Sopa de cebolla

La sopa de cebolla, un plato campesino francés, se ha convertido en una de las más famosas del mundo. Si vas a prepararla, toma nota de estos trucos para que te quede espectacular.

Se usa la cebolla blanca porque es más dulce que la morada. Los resultados son óptimos si se hace con cebollas frescas. Se deben cortar en julianas o media luna y se han de sofreír con poca grasa, en este punto hay personas que usan la combinación de mantequilla y aceite de oliva (el más neutro posible de sabor). Y se le agrega por cada cebolla un poco de sal.

El efecto de la sal impide que la cebolla se queme y estimula su proceso de sudado, el cual es clave en la caramelización. Habidas cuentas de que la grasa dejará siempre su marca se le agrega un poco de agua cuando las mismas ya se han oscurecido. En el momento que el agua se ha evaporado se retiran del fuego.

El caldo

Hay en este punto muchas discusiones sobre el tema. El más clásico de los caldos, que fue el usado en el restaurante de la “mere Catherine” en Montmartre ( en Paris) cuando Picasso vivía allí, es el cruzado de carne y pollo.

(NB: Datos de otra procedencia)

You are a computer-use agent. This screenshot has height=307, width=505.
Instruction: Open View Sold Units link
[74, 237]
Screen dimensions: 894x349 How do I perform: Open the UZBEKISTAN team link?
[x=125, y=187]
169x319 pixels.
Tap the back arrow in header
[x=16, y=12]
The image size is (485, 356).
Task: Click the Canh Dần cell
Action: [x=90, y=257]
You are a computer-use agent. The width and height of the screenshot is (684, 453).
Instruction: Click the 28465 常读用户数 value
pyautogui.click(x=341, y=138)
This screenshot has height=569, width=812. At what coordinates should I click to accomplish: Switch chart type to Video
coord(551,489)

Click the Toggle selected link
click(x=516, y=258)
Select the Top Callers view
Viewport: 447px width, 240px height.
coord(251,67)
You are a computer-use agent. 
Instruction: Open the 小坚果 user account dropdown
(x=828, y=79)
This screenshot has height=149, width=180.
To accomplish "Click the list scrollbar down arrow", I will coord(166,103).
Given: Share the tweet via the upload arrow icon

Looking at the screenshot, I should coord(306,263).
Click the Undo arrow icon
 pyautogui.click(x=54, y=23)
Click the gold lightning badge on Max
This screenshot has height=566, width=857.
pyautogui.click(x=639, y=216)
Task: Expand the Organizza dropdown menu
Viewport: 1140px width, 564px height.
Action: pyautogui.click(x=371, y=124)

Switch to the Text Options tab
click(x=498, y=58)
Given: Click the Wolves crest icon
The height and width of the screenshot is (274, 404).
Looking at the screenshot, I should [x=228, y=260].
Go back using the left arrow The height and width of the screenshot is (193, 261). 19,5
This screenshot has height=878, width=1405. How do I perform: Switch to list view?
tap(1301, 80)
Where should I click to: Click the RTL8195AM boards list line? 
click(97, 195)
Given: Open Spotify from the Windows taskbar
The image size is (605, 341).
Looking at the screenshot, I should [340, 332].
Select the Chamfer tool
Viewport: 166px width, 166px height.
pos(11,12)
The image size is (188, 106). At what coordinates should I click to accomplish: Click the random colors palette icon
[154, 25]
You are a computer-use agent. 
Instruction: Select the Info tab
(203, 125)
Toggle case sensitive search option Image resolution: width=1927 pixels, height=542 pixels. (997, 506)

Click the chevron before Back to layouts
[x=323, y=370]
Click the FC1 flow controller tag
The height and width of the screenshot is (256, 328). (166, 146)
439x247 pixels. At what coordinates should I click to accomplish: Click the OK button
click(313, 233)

El caldo de carne es uno de los más populares, tiene tres etapas para hacerse y las mismas se pueden convertir en un proceso diario y recurrente: la primera etapa se prepara únicamente con los huesos y muy poca cantidad de carne, que puede ser osobuco o lagarto, la cola y todos los huesos y costillas.

Este proceso, necesariamente, debe tomar unas doce horas porque es la resistencia del material que tienen los ligamentos y los huesos de la res. Entenderá que en esta etapa no pueden ir vegetales porque los mismos no resisten (preservando sus sabores impecables) más de dos a dos horas y media.

La segunda etapa se hace con todos los vegetales y las carnes sin hueso. Las principales hortalizas son cebollas, zanahorias, apio España, ajo, nabos y célery. Pero si se desea potenciar los aromas fuertes se le agregan hongos secos, que además de darle sabor al caldo le brindan un color profundo y oscuro.

Los consomés de carne se caracterizan por hornear o sofreír huesos y carnes. Una vez oscurecidos se trasladan las piezas a una olla profunda (de preferencia de acero) y  finalmente se debe desglasar con vino oporto o un tinto dulce. Algunas personas optan por sofreír los huesos de forma tal que queden en la olla (preferiblemente de acero) los caramelos de su cocción.

A tener en cuenta

Precaución a tomar es la temperatura. Un caldo, bajo ningún precepto, puede hervir, se debe mantener a temperaturas bajas durante todo su proceso. En cuanto al clarificado, se hace un tercer refrescamiento del consomé con las mismas verduras pero esta vez mezcladas con la clara del huevo y un tiempo de cocción de unos 45 minutos.

Puede parecerles interminable esta sopa, pero lo interesante es que una vez que se elabora se puede refrescar eventualmente todos los días agregándole algunos pedazos de carne (de los que sobran) y literalmente todos los desperdicios de hortalizas que generalmente terminan en el bote de la basura (con piel y todo) agregándole un poco de agua (una quinta parte) y cocinando por dos horas o menos.

El gratinado del pan

Se tuestan, previa y ligeramente, las rebanadas de pan. Se recomienda que se hagan con “pain Perdu”; es decir, el pan que es de hace uno o dos días. Esto es porque el pan resistirá mejor al peso de los quesos. Una vez tostados se le unta un ajo a lo largo de la rebanada (sin exagerar).

Una vez hecho esto se les agrega el queso emmenthal, gruyere , y/o parmesano (el original, se sorprenderían, no está hecho con ninguno de estos quesos, sino con lo que llamaban el queso de la reserva) y cualquier otro queso que les guste. Es importante respetar el gusto que puedan tener los que cocinan salvando únicamente la característica que deben tener el conjunto de quesos y es que derritan.